• [STATED GOAL 1] Rewrite the forum post that begins "Looks amazing and can't wait" in shorter form, keeping its main points.
• [STATED GOAL 2] Pull out everything in the forum thread from "[Beloch] Eez Byoootifool!" down to "the wife- lol).", copying it word for word.

-- START PAGE --

# First look.......8 windows



## falcondesigns (Oct 30, 2002)

Gary Kerr posted these on his Facebook page......hot off the boat.


----------



## teslabe (Oct 20, 2007)

falcondesigns said:


> Gary Kerr posted these on his Facebook page......hot off the boat.


Looks amazing and can't wait.......:thumbsup::thumbsup::thumbsup: Will the tower have it's windows?


----------



## Sonett (Jul 21, 2003)

Just saw this on Facebook too. Looks amazing and can hardly wait for this one!


----------



## FoxTrot (Jan 27, 2000)

Holy cow, I'm in Seaview heaven...!


----------



## Captain Han Solo (Apr 5, 2002)

falcondesigns said:


> Gary Kerr posted these on his Facebook page......hot off the boat.


Couldn't help yourself huh????LOL!!!!!


----------



## falcondesigns (Oct 30, 2002)

beatlepaul said:


> Couldn't help yourself huh????LOL!!!!!


after some careful consideration,no.........


----------



## John P (Sep 1, 1999)

[Beloch] Eez Byoootifool! [/Beloch]

*head explodes*


----------



## Hunch (Apr 6, 2003)

That looks pretty slick! I'll be grabbing one (have to sneak it past the wife- lol).


----------



## Trekkriffic (Mar 20, 2007)

-- END PAGE --
-- START DATA ROWS --

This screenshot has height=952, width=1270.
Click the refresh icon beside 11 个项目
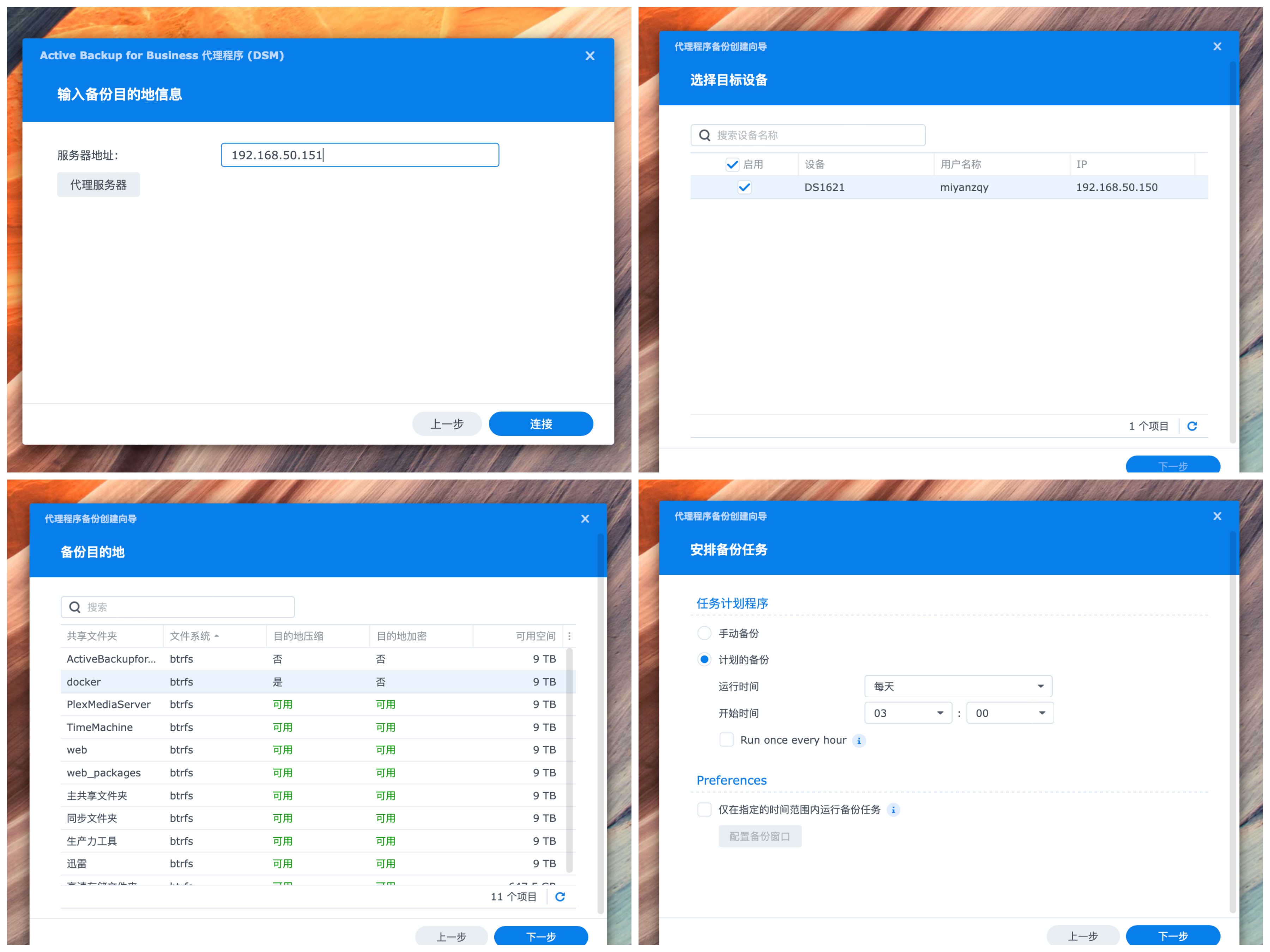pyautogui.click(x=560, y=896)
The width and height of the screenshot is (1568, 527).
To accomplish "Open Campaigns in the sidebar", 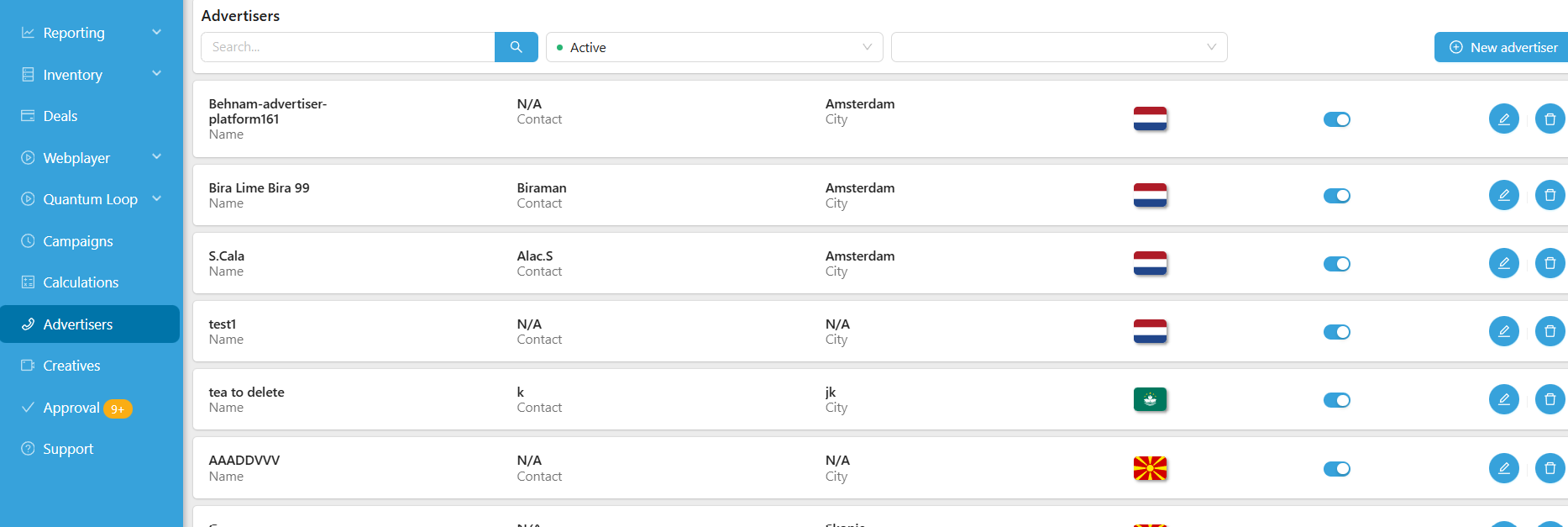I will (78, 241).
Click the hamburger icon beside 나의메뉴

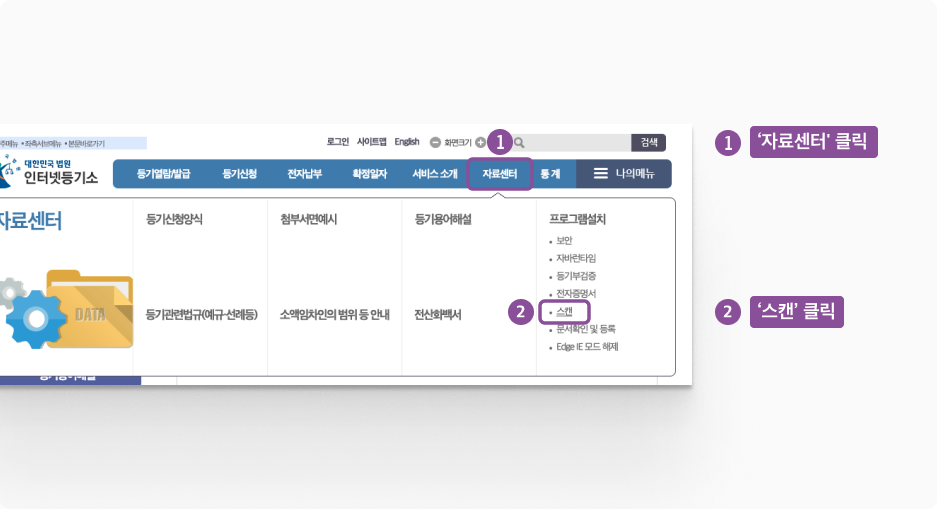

-- END DATA ROWS --

• [EXERCISE ANSWER 1] Looks great, and I can't wait. Will the tower have its windows?

• [EXERCISE ANSWER 2]
[Beloch] Eez Byoootifool! [/Beloch]

*head explodes*


----------



## Hunch (Apr 6, 2003)

That looks pretty slick! I'll be grabbing one (have to sneak it past the wife- lol).